An analysis of health care spending on people with chronic medical and behavioral comorbidities suggests that integrated care models have the potential to reduce costs significantly, according to a report from actuarial firm Milliman Inc. commissioned by the American Psychiatric Association. In integrated models, psychiatric and primary care physicians and other behavioral health providers coordinate care for a defined population. While the approach has been shown to improve patient health, this report reveals its potential economic impact.
Key findings include:
Only 14 percent of people with insurance are receiving treatment for mental health or substance abuse disorders, but they account for more than 30 percent of total health care spending.
• The total spending for those with behavioral health issues is estimated to be $525 billion annually; total health care spending is estimated to be $1.7 trillion annually.
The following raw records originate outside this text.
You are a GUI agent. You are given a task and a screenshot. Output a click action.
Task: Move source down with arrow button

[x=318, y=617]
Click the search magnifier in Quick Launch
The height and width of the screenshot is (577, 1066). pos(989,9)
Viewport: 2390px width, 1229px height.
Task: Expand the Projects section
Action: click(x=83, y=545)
Because of fragmented care, general medical costs for treating people with chronic medical problems, as well as mental conditions, are two to three times higher than those for treating people with physical health conditions only.
• The additional health care costs incurred by people with behavioral comorbidities were estimated to be $293 billion in 2012.
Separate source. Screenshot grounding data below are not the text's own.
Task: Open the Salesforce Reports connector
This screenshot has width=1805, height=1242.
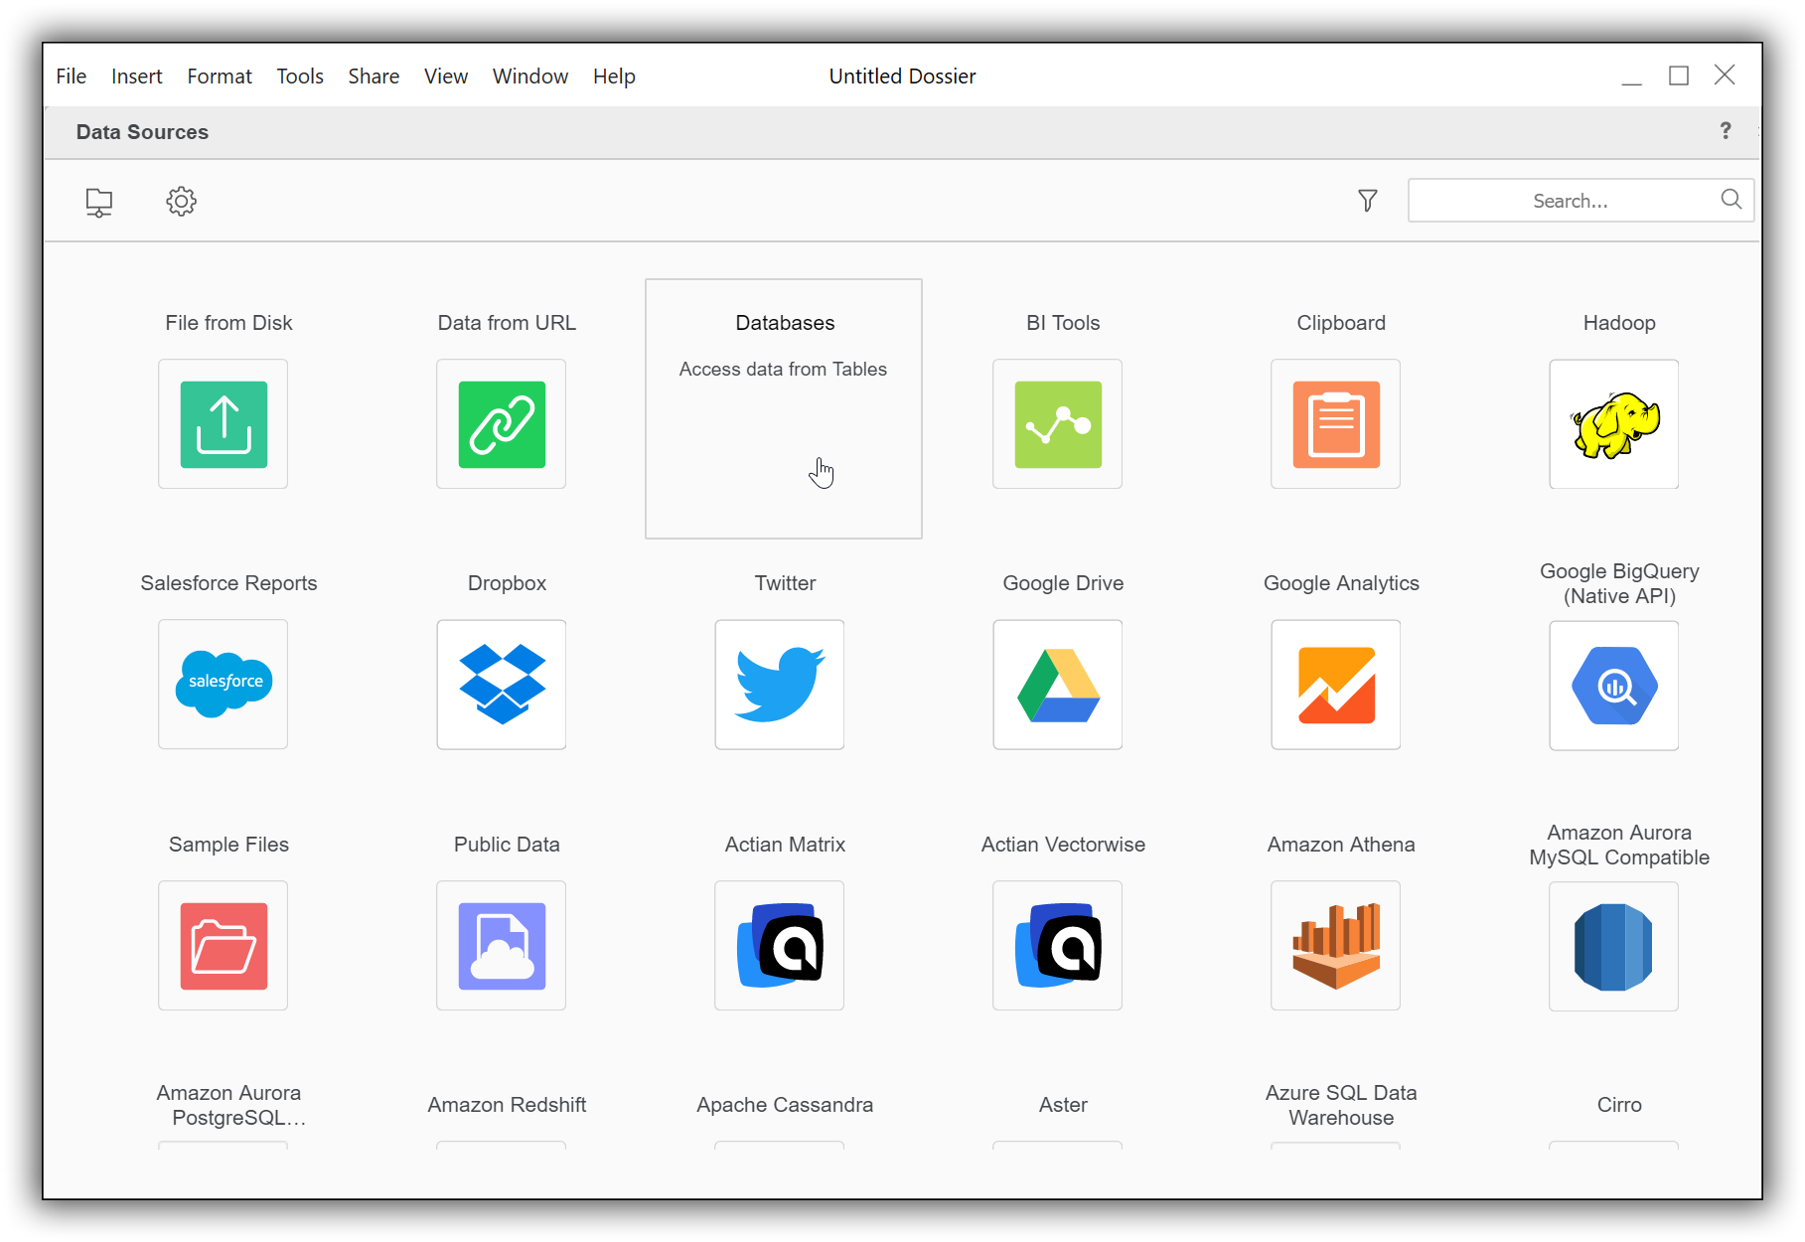Action: click(x=223, y=685)
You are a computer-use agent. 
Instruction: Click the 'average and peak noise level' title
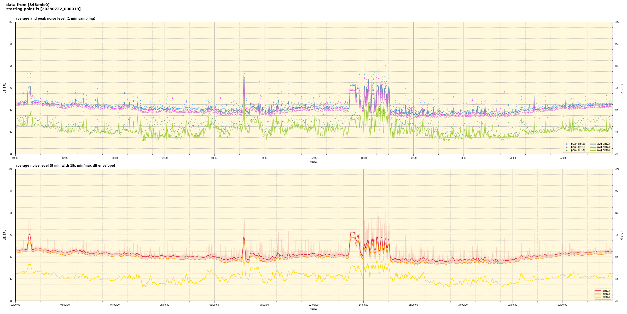[x=55, y=19]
Effective integration of medical and behavioral care could save $26 billion to $48 billion annually in general health care costs.
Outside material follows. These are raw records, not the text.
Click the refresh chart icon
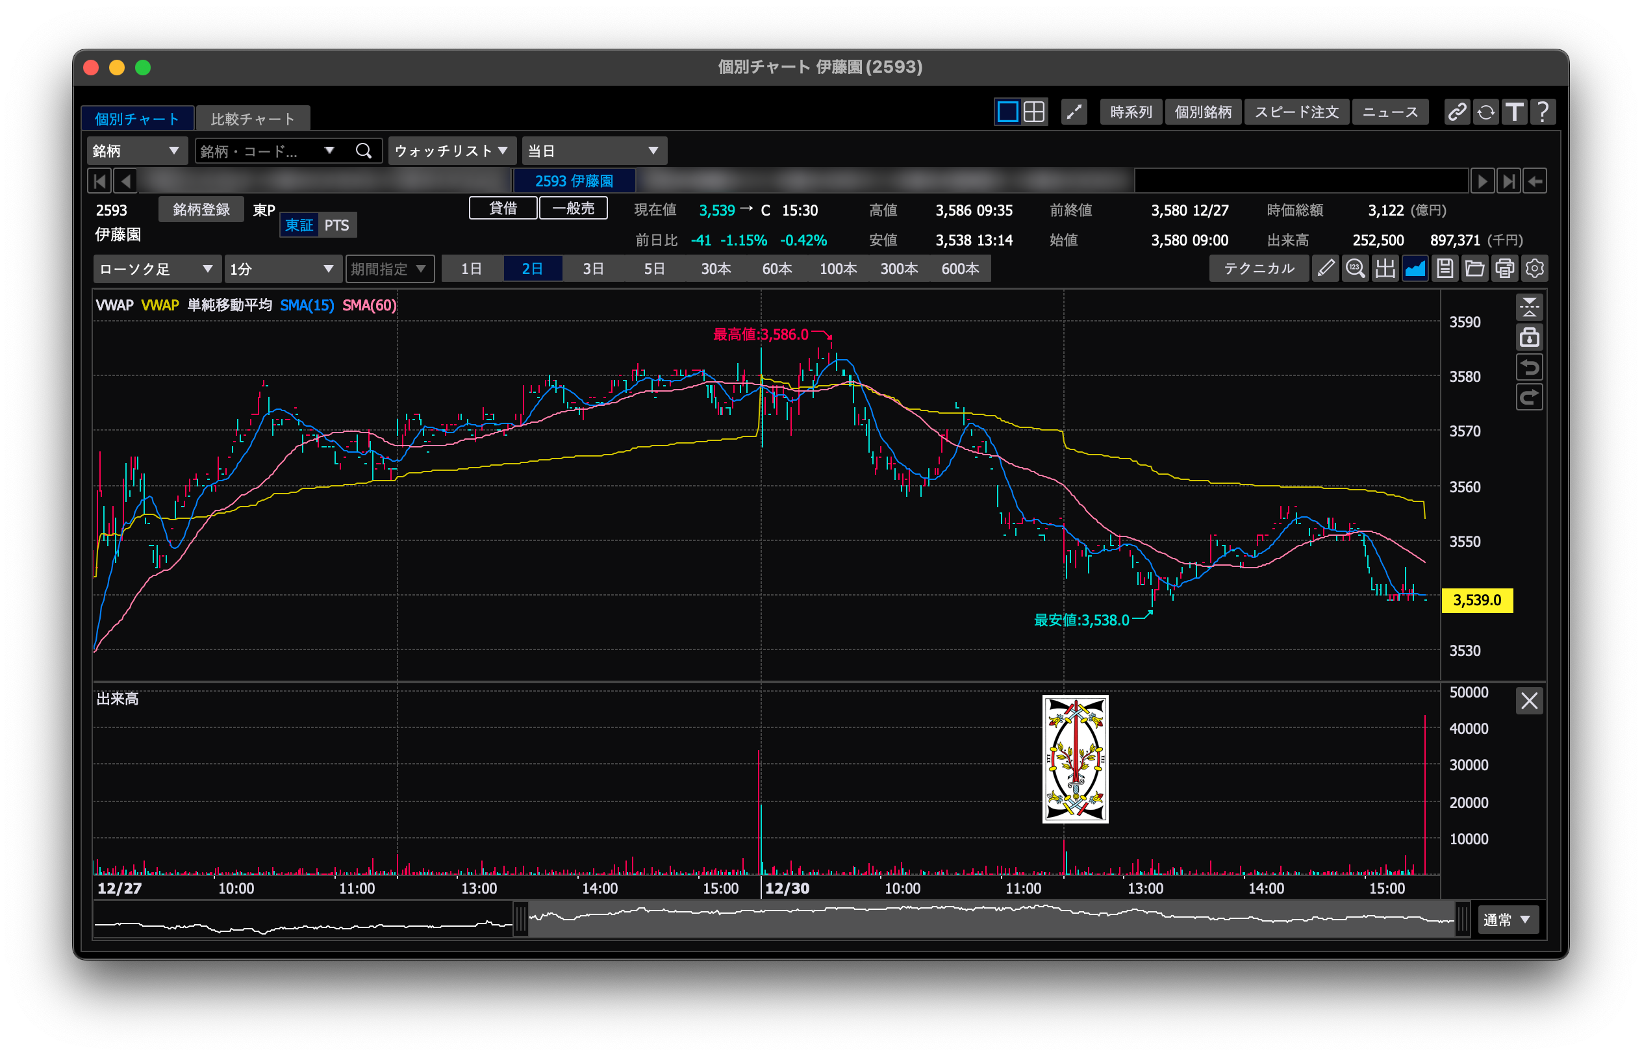The image size is (1642, 1056). point(1486,112)
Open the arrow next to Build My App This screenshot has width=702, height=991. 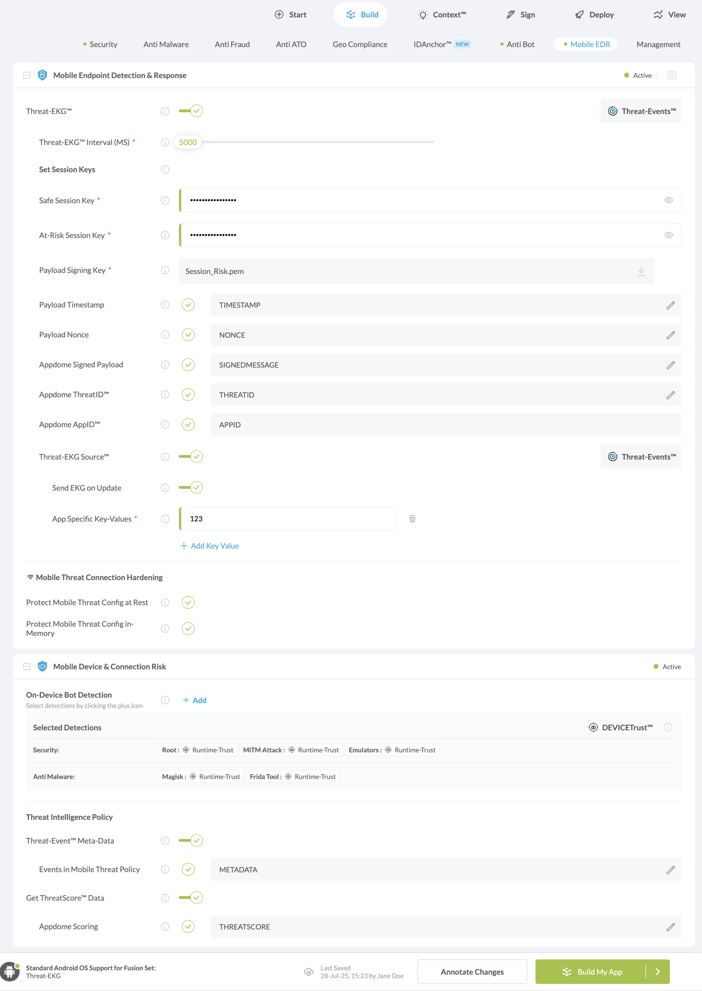(x=658, y=971)
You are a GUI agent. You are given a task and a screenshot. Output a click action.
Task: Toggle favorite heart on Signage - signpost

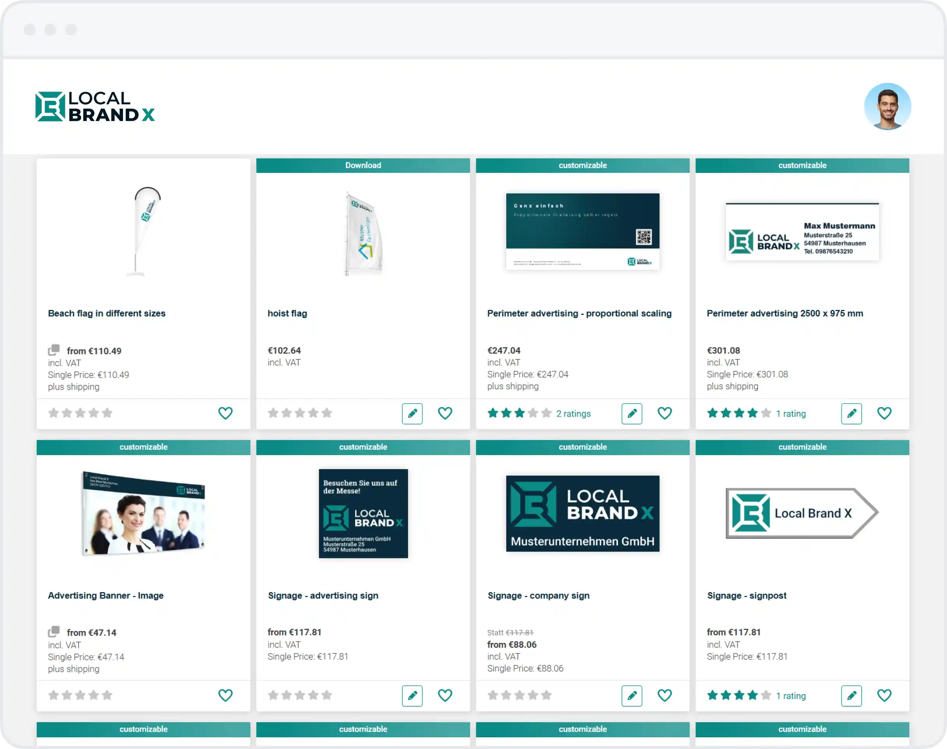tap(884, 695)
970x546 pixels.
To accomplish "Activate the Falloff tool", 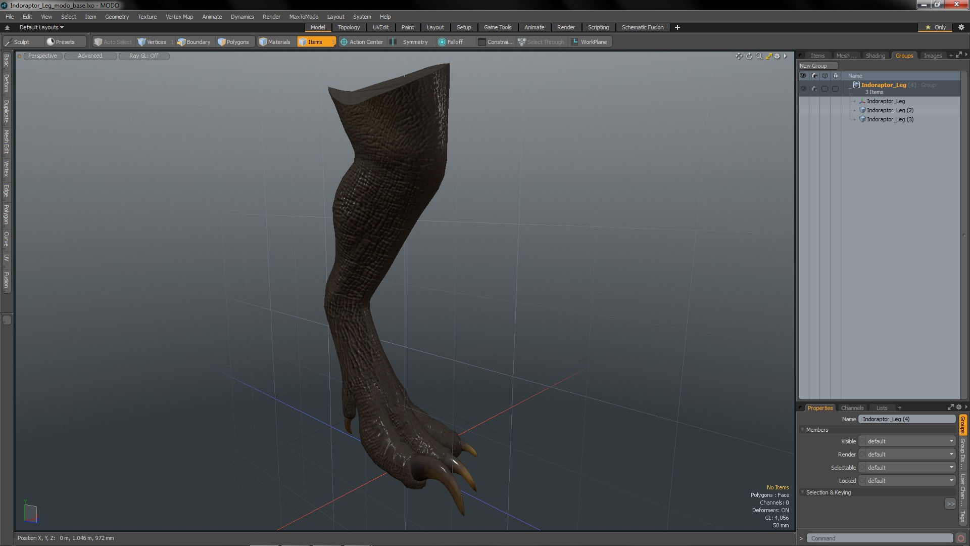I will pyautogui.click(x=451, y=42).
• Integrated medical and behavioral health models, in which psychiatric physicians and other mental health specialists work closely with patients' primary care providers, expand access to quality care and leverage limited resources.
• When patients' mental illnesses are effectively addressed, they are better able to fully participate in programs to manage their chronic medical illnesses, decreasing their risk for continual and new medical problems.
Most of the projected reduced spending is associated with facility and emergency department expenditures in hospitals.
• In comparing the health care costs of people with behavioral health conditions against those without, people with behavioral health conditions spend a greater proportion of total medical dollars on facility-based services rather than professional services, like physician appointments.